Dans la question transmise au Conseil constitutionnel, le conseil de prud’hommes rappelle que l’article 34 de la Constitution « confie au seul législateur le soin de déterminer les principes fondamentaux des obligations civiles, du droit du travail et du droit syndical ». Or, l’article L. 2411-8 alinéa I du code du travail ne définit à aucun moment les modalités d’indemnisation applicables aux licenciements intervenus sans autorisation ou aux ruptures produisant les effets d’un tel licenciement. 

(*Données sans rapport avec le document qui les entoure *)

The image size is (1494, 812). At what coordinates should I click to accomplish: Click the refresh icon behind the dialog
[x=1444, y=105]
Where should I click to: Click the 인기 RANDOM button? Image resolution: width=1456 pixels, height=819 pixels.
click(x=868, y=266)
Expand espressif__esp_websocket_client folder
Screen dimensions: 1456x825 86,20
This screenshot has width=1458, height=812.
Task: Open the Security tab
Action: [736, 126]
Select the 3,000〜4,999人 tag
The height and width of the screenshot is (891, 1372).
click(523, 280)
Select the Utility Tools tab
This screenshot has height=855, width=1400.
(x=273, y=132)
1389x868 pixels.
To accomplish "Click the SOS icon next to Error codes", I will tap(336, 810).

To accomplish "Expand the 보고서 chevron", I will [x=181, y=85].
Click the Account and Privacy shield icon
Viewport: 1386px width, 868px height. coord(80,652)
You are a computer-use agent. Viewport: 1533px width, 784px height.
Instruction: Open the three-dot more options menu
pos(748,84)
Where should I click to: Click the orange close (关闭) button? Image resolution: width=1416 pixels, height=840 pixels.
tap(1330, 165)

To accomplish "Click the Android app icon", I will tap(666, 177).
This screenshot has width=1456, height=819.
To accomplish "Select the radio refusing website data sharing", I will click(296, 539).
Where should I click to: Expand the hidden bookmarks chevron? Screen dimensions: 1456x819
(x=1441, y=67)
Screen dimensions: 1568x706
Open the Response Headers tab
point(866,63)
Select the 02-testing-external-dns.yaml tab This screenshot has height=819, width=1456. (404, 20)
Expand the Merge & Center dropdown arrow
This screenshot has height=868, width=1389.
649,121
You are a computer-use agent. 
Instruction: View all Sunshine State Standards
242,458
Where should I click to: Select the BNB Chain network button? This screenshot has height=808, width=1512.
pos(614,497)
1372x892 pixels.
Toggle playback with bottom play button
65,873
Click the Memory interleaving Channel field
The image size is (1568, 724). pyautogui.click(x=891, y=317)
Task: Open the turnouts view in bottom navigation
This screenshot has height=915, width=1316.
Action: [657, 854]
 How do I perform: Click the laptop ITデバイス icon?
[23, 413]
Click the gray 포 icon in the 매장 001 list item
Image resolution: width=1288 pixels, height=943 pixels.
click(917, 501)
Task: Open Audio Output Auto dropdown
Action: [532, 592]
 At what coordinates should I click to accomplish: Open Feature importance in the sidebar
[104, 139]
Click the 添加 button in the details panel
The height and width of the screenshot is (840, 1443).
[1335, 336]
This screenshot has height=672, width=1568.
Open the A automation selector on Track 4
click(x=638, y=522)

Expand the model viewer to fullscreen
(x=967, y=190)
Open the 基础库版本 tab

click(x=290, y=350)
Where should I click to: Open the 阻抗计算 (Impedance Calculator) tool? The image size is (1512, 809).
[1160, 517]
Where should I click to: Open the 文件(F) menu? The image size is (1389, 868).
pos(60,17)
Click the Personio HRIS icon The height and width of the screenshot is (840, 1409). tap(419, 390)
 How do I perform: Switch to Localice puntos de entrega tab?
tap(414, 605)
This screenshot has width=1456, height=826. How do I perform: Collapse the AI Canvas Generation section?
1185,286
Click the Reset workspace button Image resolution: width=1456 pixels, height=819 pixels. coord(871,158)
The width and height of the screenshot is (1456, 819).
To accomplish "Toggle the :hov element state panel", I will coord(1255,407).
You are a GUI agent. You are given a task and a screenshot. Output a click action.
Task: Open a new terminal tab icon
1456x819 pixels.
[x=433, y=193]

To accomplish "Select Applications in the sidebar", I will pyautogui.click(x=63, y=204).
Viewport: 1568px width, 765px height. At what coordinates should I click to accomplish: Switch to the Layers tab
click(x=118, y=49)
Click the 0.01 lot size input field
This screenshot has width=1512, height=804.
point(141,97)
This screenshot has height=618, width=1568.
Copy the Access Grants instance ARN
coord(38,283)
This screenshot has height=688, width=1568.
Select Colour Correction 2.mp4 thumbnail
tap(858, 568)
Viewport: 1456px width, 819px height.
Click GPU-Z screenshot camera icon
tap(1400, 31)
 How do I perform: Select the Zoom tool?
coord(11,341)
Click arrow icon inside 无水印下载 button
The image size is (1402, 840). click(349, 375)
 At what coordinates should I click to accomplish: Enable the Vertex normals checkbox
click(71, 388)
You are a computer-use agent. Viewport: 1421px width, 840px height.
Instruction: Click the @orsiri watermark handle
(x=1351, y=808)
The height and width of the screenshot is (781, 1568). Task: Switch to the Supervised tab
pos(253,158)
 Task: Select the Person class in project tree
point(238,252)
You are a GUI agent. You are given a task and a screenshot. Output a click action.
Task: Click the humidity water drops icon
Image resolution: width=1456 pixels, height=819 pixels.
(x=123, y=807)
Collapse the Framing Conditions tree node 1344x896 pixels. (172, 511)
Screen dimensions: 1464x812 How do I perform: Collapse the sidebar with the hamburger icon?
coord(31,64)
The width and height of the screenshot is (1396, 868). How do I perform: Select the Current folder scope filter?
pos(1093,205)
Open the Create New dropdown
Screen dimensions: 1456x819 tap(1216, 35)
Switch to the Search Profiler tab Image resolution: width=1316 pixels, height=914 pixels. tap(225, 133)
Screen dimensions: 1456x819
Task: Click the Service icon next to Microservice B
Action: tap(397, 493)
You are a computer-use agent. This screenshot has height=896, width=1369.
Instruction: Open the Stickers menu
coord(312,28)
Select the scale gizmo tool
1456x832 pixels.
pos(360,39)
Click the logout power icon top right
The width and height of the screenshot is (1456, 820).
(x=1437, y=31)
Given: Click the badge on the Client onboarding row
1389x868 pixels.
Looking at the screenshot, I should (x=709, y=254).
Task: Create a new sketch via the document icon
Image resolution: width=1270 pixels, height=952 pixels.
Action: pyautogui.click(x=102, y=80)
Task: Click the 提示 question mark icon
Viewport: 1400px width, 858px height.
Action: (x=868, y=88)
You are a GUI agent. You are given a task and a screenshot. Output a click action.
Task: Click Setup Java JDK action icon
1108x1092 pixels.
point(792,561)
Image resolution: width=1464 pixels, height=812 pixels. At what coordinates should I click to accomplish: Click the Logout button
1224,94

Le conseil de prud’hommes souligne donc que le législateur n’a pas exercé pleinement sa compétence prévue par la Constitution. Dans ce cadre, c’est le juge qui, par défaut, a dû se charger de trouver comment indemniser le salarié protégé licencié sans autorisation. D’après la QPC, le juge aurait donc utilisé une compétence relevant exclusivement du législateur. Cela aurait donc pour effet d’affecter les principes : 

– de participation des salariés à la détermination de leurs conditions de travail, 

– de responsabilité, 

– de propriété, 

– d’égalité devant la loi. 

Si les Sages considèrent que l’alinéa I de l’article est bel et bien contraire à la Constitution, une solution devrait rapidement être trouvée par le législateur pour créer, par exemple, un barème d’indemnités (comme cela a été le cas avec les indemnités de licenciement) et rétablir l’autorisation préalable de l’inspecteur du travail avant de licencier un salarié protégé.